Sclerostin antagonizes the activity of BMP (bone morphogenetic protein), a cytokine that induces bone and cartilage formation.

==Pathophysiology==
Osteonecrosis refers to the classic pattern of cell death and complex osteogenesis and bone resorption processes. Osteocyte necrosis (ON) initiates with hematopoietic and adipocytic cellular necrosis along with interstitial marrow edema. ON happens after about 2 to 3 hours of anoxia; histological signs of osteocytic necrosis do not display until about 24 to 72 hours after hypoxia. ON is first characterized by pyknosis of nuclei, followed by hollow osteocyte lacunae. Capillary revascularization and reactive hyperemia slightly take place at the periphery of the necrosis site, followed by a repair process combining both bone resorption and production that incompletely changes dead with living bone. Nouveau bone overlays onto dead trabeculae along with fragmentary resorption of dead bone. Bone resorption outperforms formation resulting in a net removal of bone, deformed structural integrity of the subchondral trabeculae, joint incongruity, and subchondral fracture.

==Clinical significance==
Clinically important research of gel based in vitro 3D model for the osteocytic potentiality of human CD34+ stem cells has been described. The results confirm that the human CD34+ stem cells possess unique osteogenic differentiation potential and can be used in the early regeneration of injured bone. Osteocytes die as a consequence of senescence, degeneration/necrosis, apoptosis (programmed cell death), and/or osteoclastic engulfment. The percentage of dead osteocytes in bone increases with age from less than 1% at birth to 75% after age 80. Osteocyte apoptosis is thought to be related to decreased mechanotransduction, which possibly leads to the development of osteoporosis. Apoptotic osteocytes release apoptotic bodies expressing RANKL to recruit osteoclasts.
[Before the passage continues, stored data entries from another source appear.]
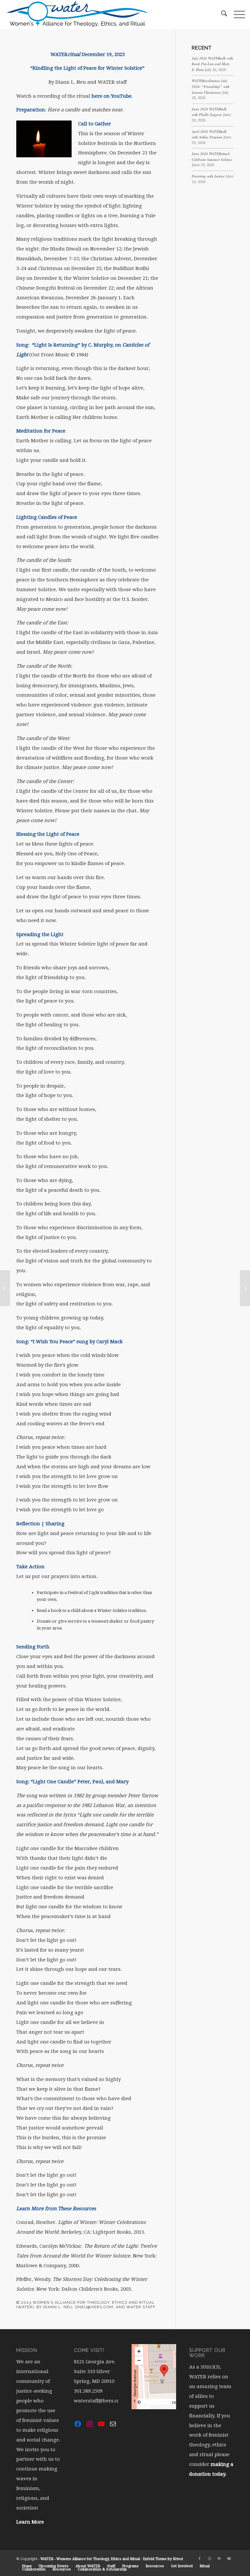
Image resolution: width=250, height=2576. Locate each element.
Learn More (30, 2522)
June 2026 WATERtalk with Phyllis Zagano (209, 112)
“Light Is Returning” (56, 345)
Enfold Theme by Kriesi (163, 2559)
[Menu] (236, 14)
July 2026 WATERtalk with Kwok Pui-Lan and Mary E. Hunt (212, 64)
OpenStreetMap (156, 2402)
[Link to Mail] (219, 2559)
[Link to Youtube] (229, 2559)
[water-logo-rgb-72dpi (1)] (77, 14)
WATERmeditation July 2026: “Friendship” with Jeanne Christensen (210, 86)
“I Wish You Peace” (53, 1342)
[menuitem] (221, 14)
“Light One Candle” (53, 1782)
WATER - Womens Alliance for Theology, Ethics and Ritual (90, 2559)
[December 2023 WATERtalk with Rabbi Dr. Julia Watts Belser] (245, 1288)
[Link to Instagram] (209, 2559)
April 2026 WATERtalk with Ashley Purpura (209, 134)
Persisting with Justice (208, 176)
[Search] (221, 14)
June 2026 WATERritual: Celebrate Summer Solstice (212, 156)
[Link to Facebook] (199, 2559)
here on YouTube (111, 96)
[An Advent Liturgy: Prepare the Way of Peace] (5, 1288)
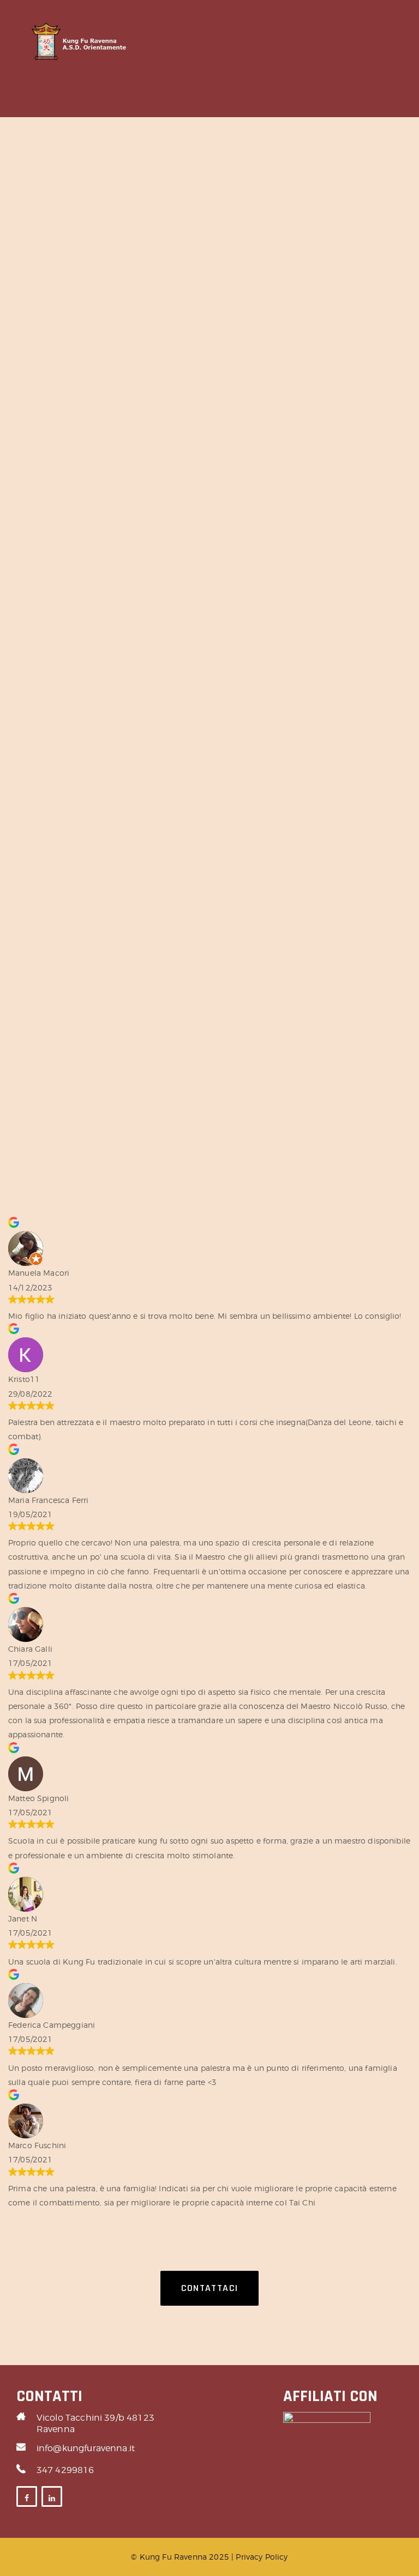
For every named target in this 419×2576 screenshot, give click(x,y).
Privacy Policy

Mechanical loading increases osteocyte viability in vitro, and contributes to solute transport through the lacuno-canalicular system in bone, which enhances oxygen and nutrient exchange and diffusion to osteocytes. Skeletal unloading has been shown to induce osteocyte hypoxia in vivo, this is when osteocytes undergo apoptosis and recruit osteoclasts to resorb bone. Microdamage in bone occurs as the result of repetitive events of cycling loading, and appears to be associated with osteocyte death by apoptosis, which appear to secrete a signal to target osteoclasts to perform remodeling at a damaged site. Under normal conditions, osteocytes express high amounts of TGF-β and thus repress bone resorption, but when bone grows old, the expression levels of TGF-β decrease, and the expression of osteoclast-stimulatory factors, such as RANKL and M-CSF increases, bone resorption is then enhanced, leading to net bone loss.
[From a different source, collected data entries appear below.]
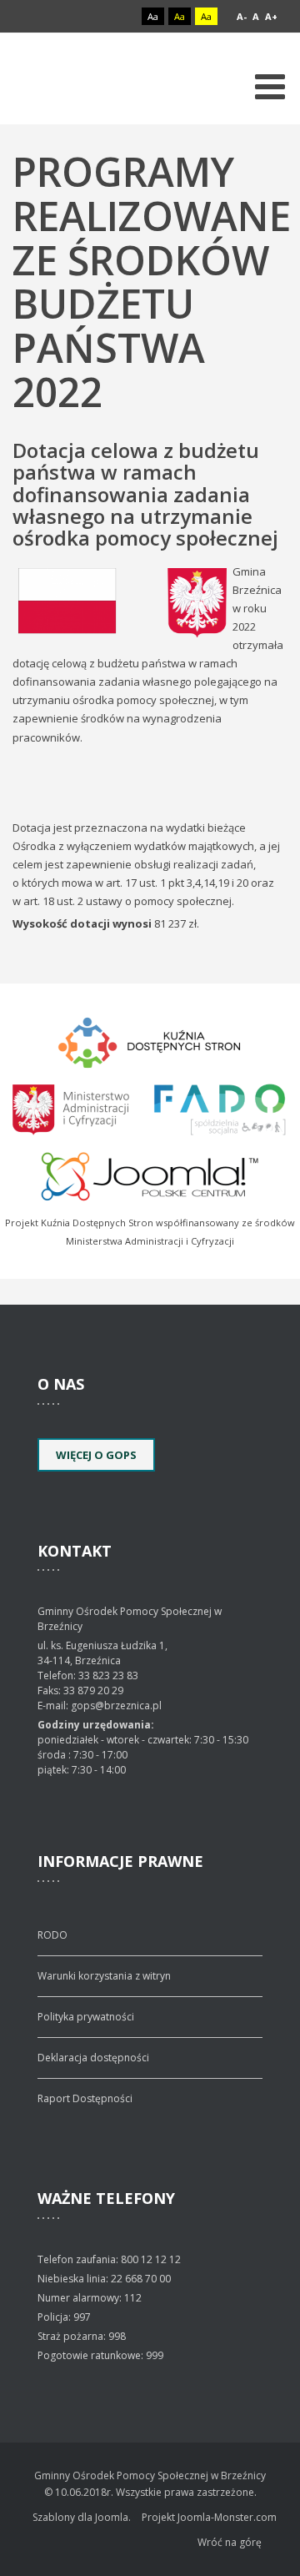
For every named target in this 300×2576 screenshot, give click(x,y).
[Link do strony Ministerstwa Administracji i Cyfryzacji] (72, 1106)
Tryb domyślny (90, 16)
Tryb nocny (118, 16)
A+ (271, 16)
Mechanical stimulation of osteocytes results in opening of hemichannels to release PGE2 and ATP, among other biochemical signaling molecules, which play a crucial role in maintaining the balance between bone formation and resorption.
Osteocyte cell death can occur in association with pathologic conditions such as osteoporosis and osteoarthritis, which leads to increased skeletal fragility, linked to the loss of ability to sense microdamage and/or signal repair. Oxygen deprivation that occurs as the result of immobilization (bed rest), glucocorticoid treatment, and withdrawal of oxygen have all been shown to promote osteocyte apoptosis. It is now recognized that osteocytes respond in a variety of ways to the presence of implant biomaterials.